[Text provided Boundary: Start]

The Ptolemies founded the original Mouseion at a time of transition in Greek history, during the passage from a predominantly oral to a more literary culture. The scholars gathered there included:

- Callimachus, a poet and the first to publish a comprehensive book catalogue (the Pinakes).
- Zenodotos, the first head librarian of the Library of Alexandria, who laid the foundations for Homeric philology.
- Apollonius of Rhodes, epic poet and author of the ground-breaking Argonautica.
- Eratosthenes of Cyrene, head librarian under Ptolemy III Euergetes and a polymath, who worked on literary criticism, philosophy, geography, and mathematics (e.g., his sieve for prime numbers and his measure of the Earth's circumference).
- Aristarchus of Samothrace, arguably the greatest grammarian of antiquity, who invented conventional signs nowadays used in critical editions.
- Didymos of Alexandria, known as βιβλιολάθας ("Book-Forgetting"), who reportedly composed more than 4,000 commentaries on classical authors.

The members of the Mouseion ensured the preservation and production of historical, literary, and scientific works, which would remain part of the Western heritage for centuries, and thanks to their efforts today one can still read Homer and the tragedians.

[Text provided Boundary: End]
[Supplied data Boundary: Start]

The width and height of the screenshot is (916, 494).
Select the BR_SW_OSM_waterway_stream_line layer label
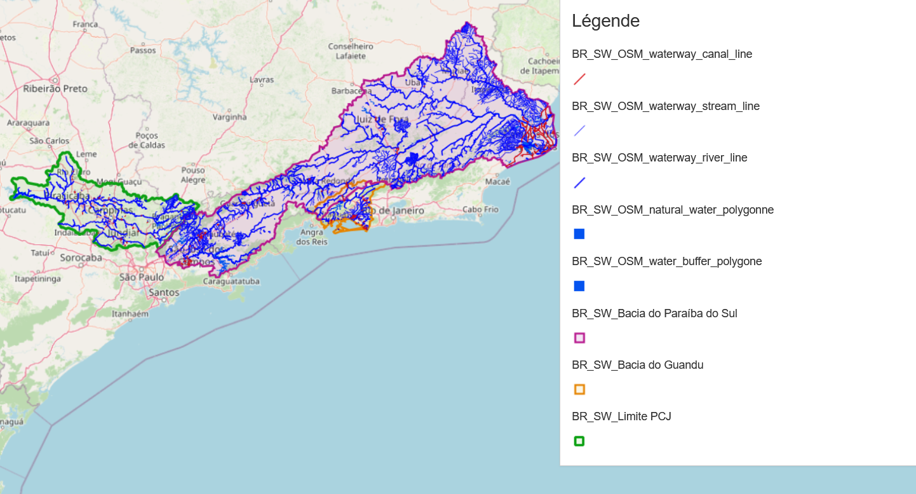click(x=666, y=106)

[Supplied data Boundary: End]

Aim of the task>
Shorten the paragraph of the Mouseion text that begins "The members of the Mouseion ensured", keeping its main facts. The listing has no connection to the text about the Mouseion.

Answer to this task>
Mouseion members preserved and produced historical, literary, and scientific works that stayed part of the Western heritage for centuries. Because of them, Homer and the tragedians can still be read today.